I seriously think if you're "managing" 200 perspectives, you're doing it wrong. The goal of OmniFocus is not to manage perspectives, it's to manage work. To ensure you have a clear view of what you can and should be working on. You're going to have a _really_ tough time convincing me how managing 200 perspectives is going to enable this.

I have 5 perspectives in my toolbar. Before the latest 1.6 update I had 6 perspectives, but the new "Due+Flagged" perspective merged 2 for me. I can see a few more that might be useful... but 200?! I don't get it.
CatOne, You mention the number of perspectives you use, though you don't mention the number of actions, nor that of contexts, projects and folders. How can a comparison of how two people use Perspectives in OF be helpful without knowing those additional variables?

You imagine that managing perspectives is somehow different from managing work. Perhaps you're thinking of routine work. If that’s the case, I would agree, since small, easily defined, well-bounded and repeating tasks translate readily in ones thinking to unambiguous physical action, in habitual contexts, and don’t take as much planning.

Knowledge work is different. Tasks need to be defined and refined and understood. Sometimes you don’t even start with a task but merely an outcome you want, from which you need to iteratively define the tasks and their ancillary supporting materials (ie., physical files). The tasks also need to be sequenced and sometimes even have their contexts defined. Did you know contexts are not necessarily fixed? They can emerge as a consequence of defining your work.
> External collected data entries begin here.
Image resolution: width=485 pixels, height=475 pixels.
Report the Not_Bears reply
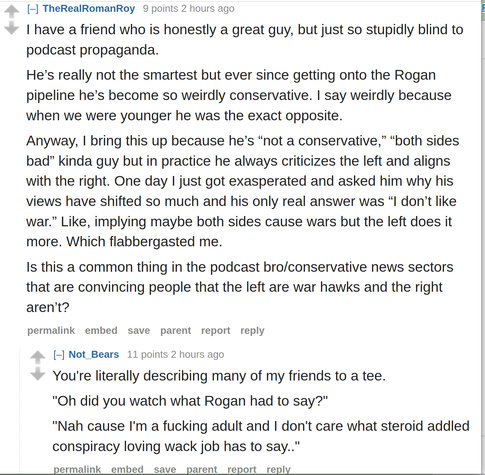(242, 469)
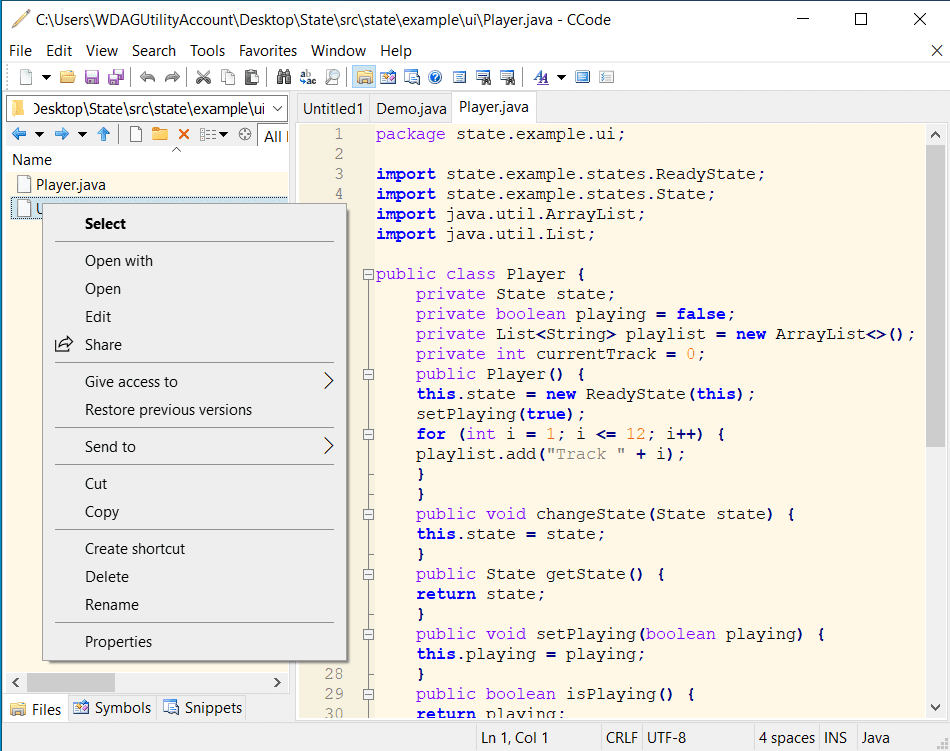The width and height of the screenshot is (950, 751).
Task: Click the Paste clipboard toolbar icon
Action: pos(252,77)
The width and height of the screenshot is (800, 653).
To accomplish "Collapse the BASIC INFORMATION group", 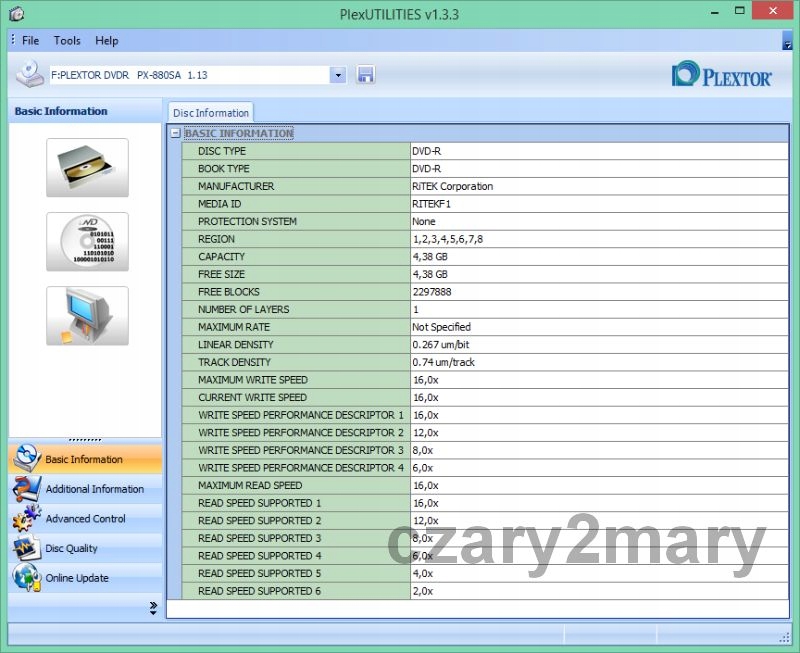I will (175, 133).
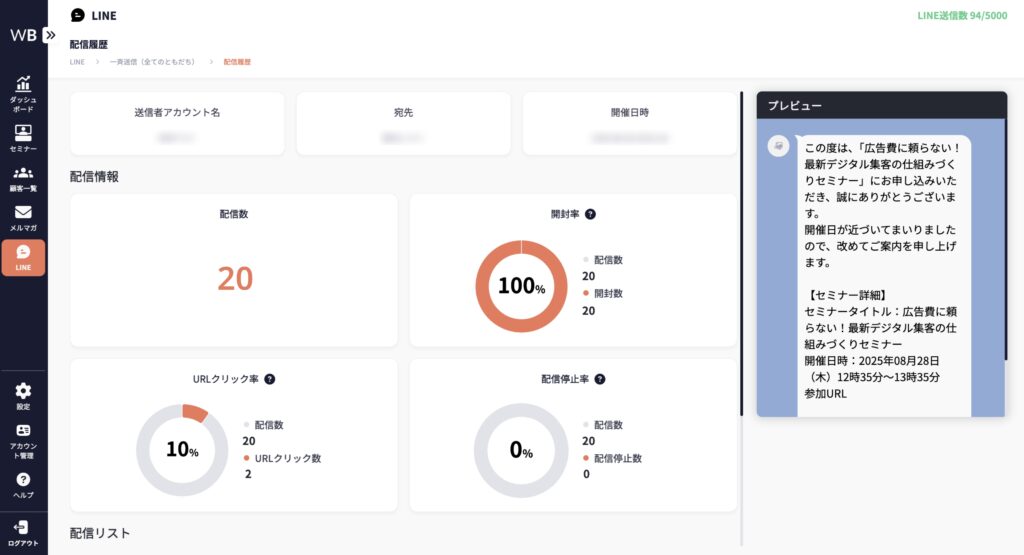Select the LINE sidebar icon
The height and width of the screenshot is (555, 1024).
click(23, 257)
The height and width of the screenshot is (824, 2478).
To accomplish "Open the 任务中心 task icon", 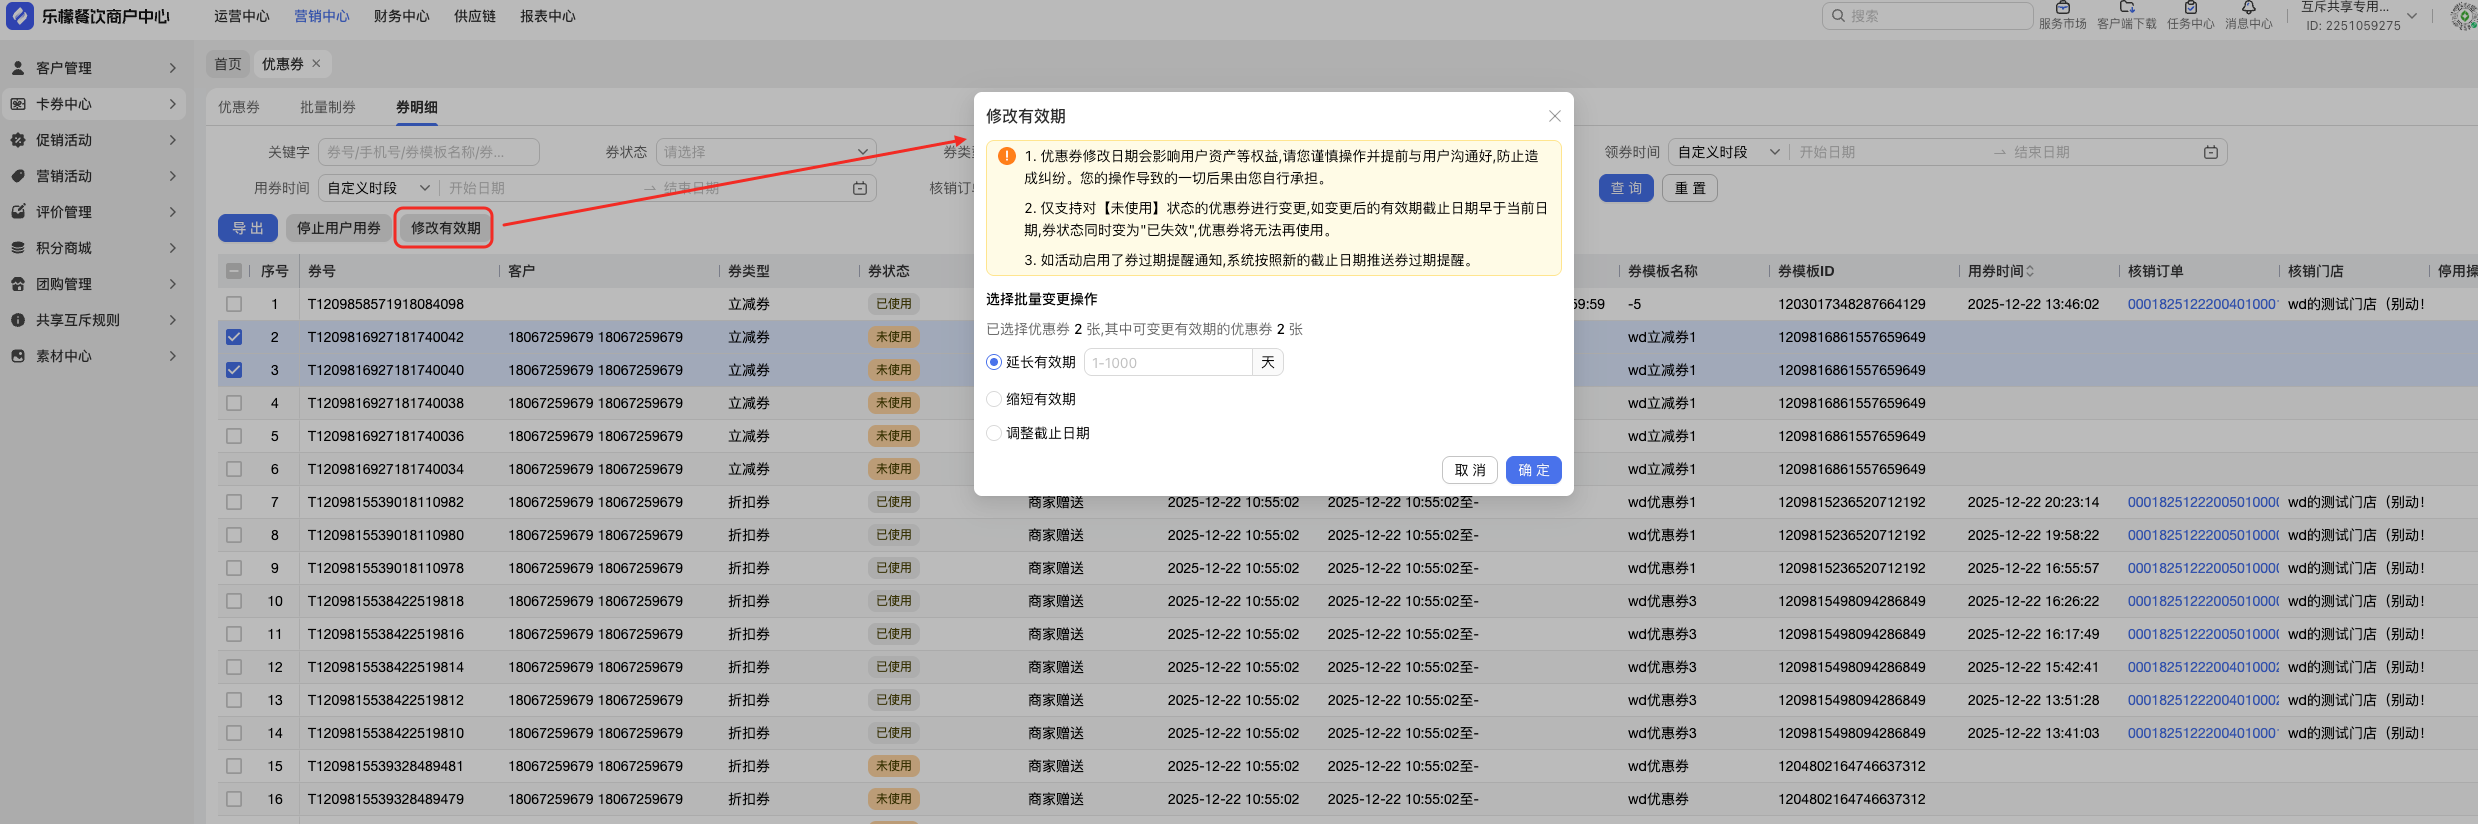I will 2190,9.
Much as you cannot imagine needing more than 6 perspectives, I find it inconceivable that someone could get anything other than routine work done with as few as 6.

Moreover, even if the work is more routine in nature, if you can live with 6 perspectives, it sounds as though you are keeping an awful lot of your method for using OF in your head. If true, it sounds to me as though you're defeating the whole basic premise of GTD, which is to get it out of your head. Under those conditions, I don't know how you could be "ready for anything" as David’ book title reads.

For example, could you scale up your level of planned activity 100% overnight and still continue to define it, review it and develop it?

Lastly, you say, "you're doing it wrong". This would be insulting had it come from someone who had thoughtfully considered their response to my initial post. Apparently no one has told you. There is no orthodox way to use OF. There's scarcely any conventional documentation of how to "do it right"; the Internet is full of differing ways of implementing GTD; David Allen himself shies away from endorsing orthodoxy when it comes to implementing the principles; and, clearly, as is apparent from even a cursory view of the OF forum posts, no two people use OF quite the same way.

I have a hundred perspectives I have already identified. The additional hundred is for standby use. I would suppose that, were someone to manage a hundred perspectives, it would become confusing. I would manage them in groups scheduling their use.

Think about that and do reply. Please: before you use the phrase, “doing it wrong”, kindly define what, in your view, “doing it right” consists of.

Last edited by Flexattend; 2009-02-17 at 05:39 PM..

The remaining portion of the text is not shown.